**Task details:** A faithful, word-for-word copy of the data below is required, without pictures.

Stored data entries
■ ■ ■ ■ ■ ■ ■
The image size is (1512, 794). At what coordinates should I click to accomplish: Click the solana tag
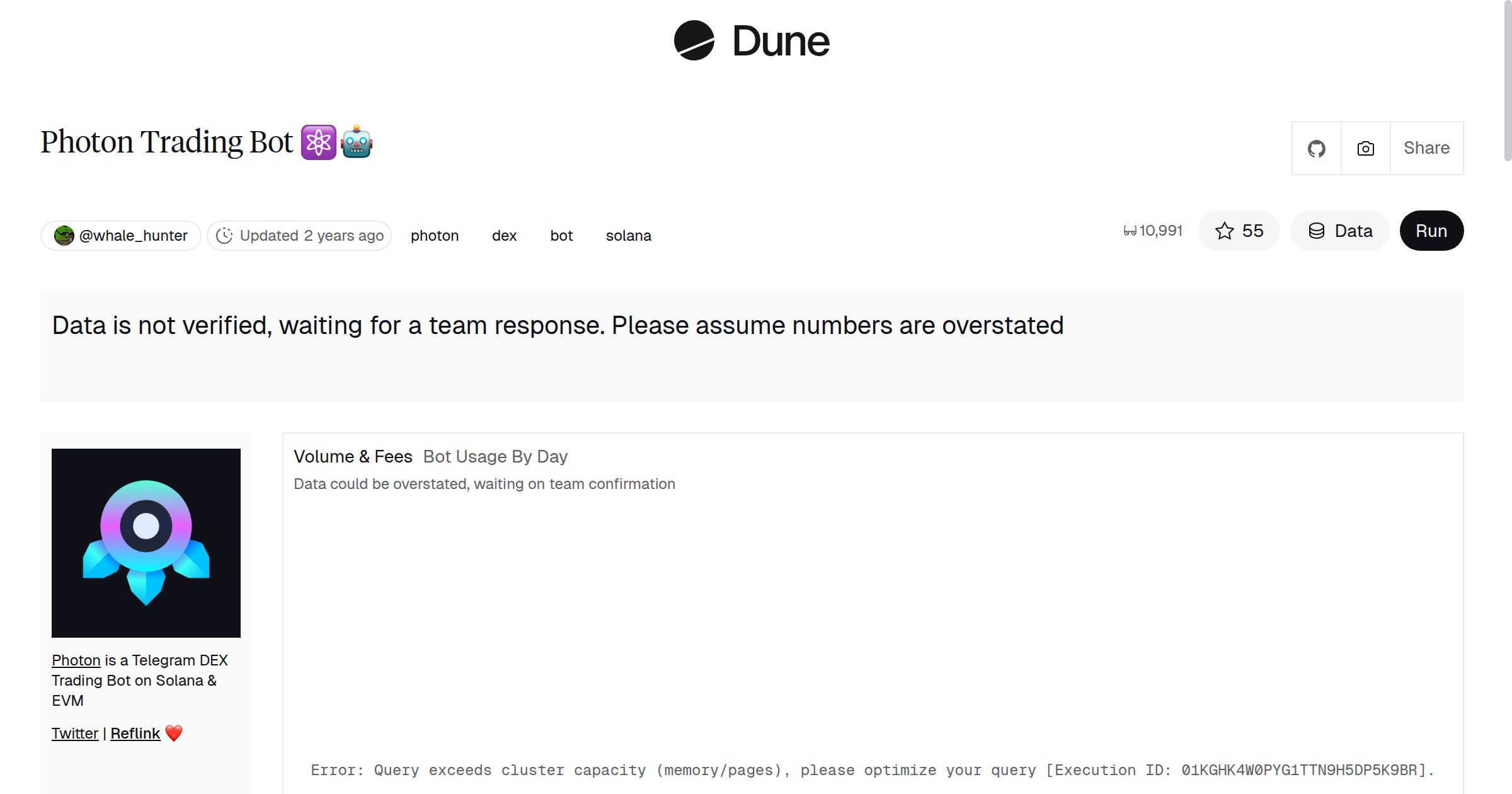628,235
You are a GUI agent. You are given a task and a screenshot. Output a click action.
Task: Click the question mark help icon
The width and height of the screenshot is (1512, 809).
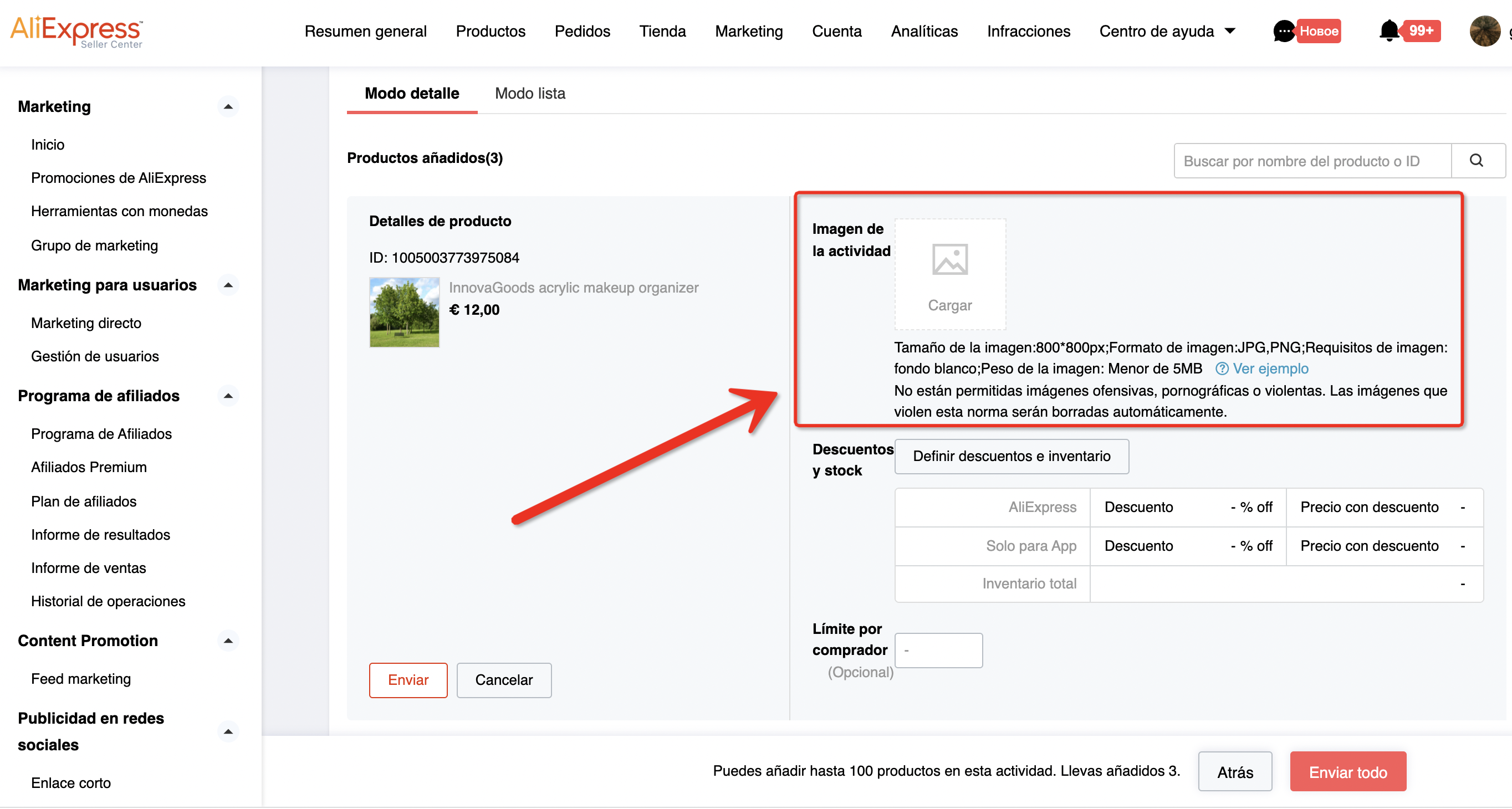[1221, 368]
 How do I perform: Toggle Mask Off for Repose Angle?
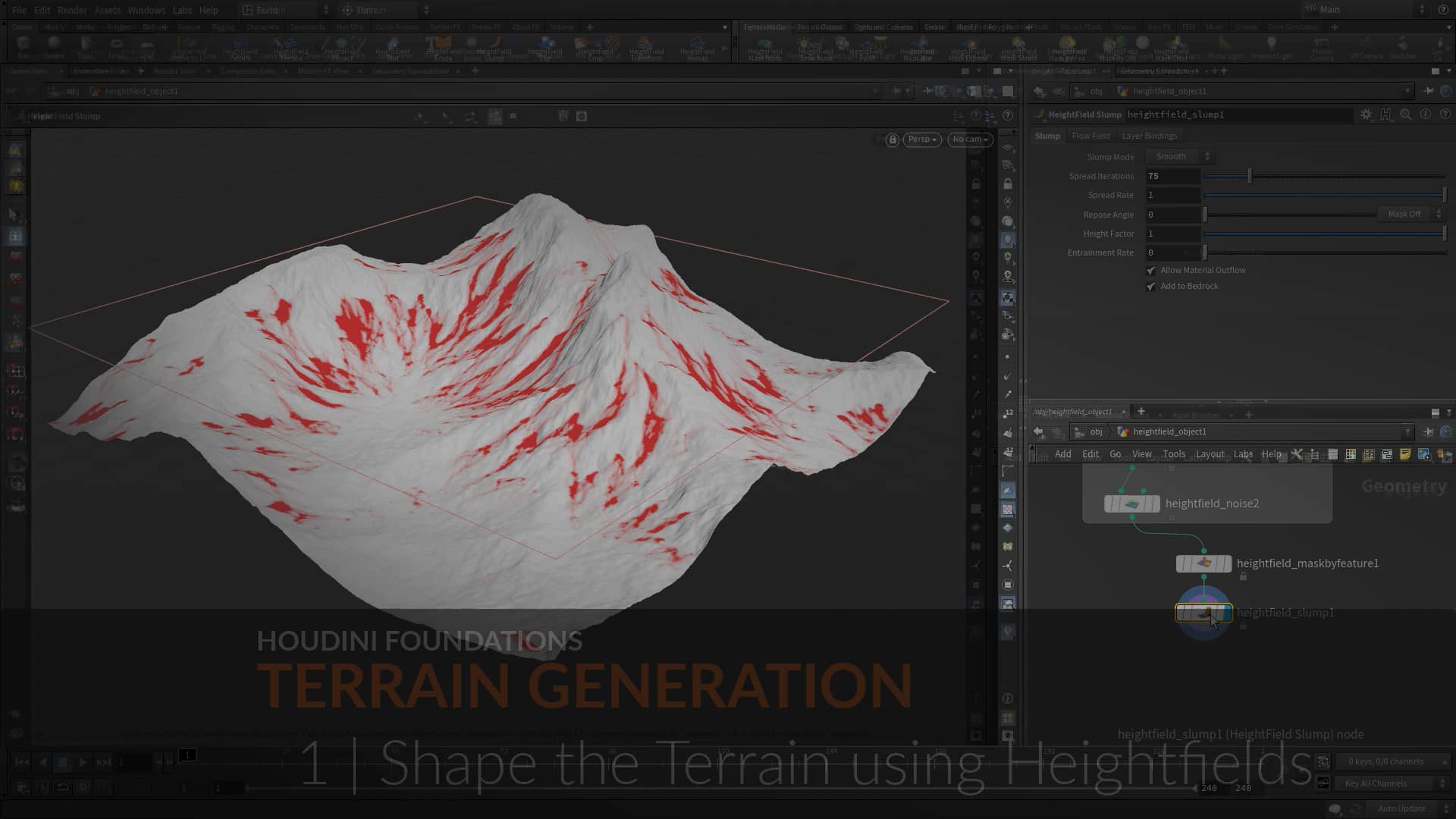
■ ■ ■ ■ ■ ■ ■
**Task response:**
The image size is (1512, 794). At what coordinates should I click to accomplish: Click the solana tag
628,235
You are a GUI agent. You are given a task and a screenshot. Output a click action.
Task: Click the question mark help icon
The width and height of the screenshot is (1512, 809).
[1221, 368]
 How do I perform: Toggle Mask Off for Repose Angle?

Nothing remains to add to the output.